# What you should do
Once you find the line with "Click the 'Visitors in my blog' header cell" in the entries below, return exactly every line from it through the line with "Given: Start a call with Звонок".

=== Begin Enclosure ===

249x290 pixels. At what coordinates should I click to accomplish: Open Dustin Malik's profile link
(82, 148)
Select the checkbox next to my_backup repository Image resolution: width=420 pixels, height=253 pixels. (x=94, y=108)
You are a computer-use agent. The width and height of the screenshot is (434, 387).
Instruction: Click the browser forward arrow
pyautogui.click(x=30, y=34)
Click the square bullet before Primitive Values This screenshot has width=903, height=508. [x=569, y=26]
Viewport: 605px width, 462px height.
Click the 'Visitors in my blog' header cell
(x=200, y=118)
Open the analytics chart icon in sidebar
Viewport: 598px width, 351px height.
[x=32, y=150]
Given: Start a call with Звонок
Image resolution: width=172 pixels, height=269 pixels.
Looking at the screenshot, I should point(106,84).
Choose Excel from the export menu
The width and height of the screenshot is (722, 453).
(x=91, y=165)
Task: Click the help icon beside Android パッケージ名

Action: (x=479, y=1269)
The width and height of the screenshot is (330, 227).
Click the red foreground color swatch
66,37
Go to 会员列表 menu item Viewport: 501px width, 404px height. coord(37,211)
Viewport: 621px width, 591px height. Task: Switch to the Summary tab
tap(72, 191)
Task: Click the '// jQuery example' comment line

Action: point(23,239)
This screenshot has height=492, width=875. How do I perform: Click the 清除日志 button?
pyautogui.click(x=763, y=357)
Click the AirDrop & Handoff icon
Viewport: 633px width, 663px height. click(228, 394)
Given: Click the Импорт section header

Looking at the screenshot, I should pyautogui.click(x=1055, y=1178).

=== End Enclosure ===

# Output for this exercise
Click the 'Visitors in my blog' header cell
(x=200, y=118)
Open the analytics chart icon in sidebar
Viewport: 598px width, 351px height.
[x=32, y=150]
Given: Start a call with Звонок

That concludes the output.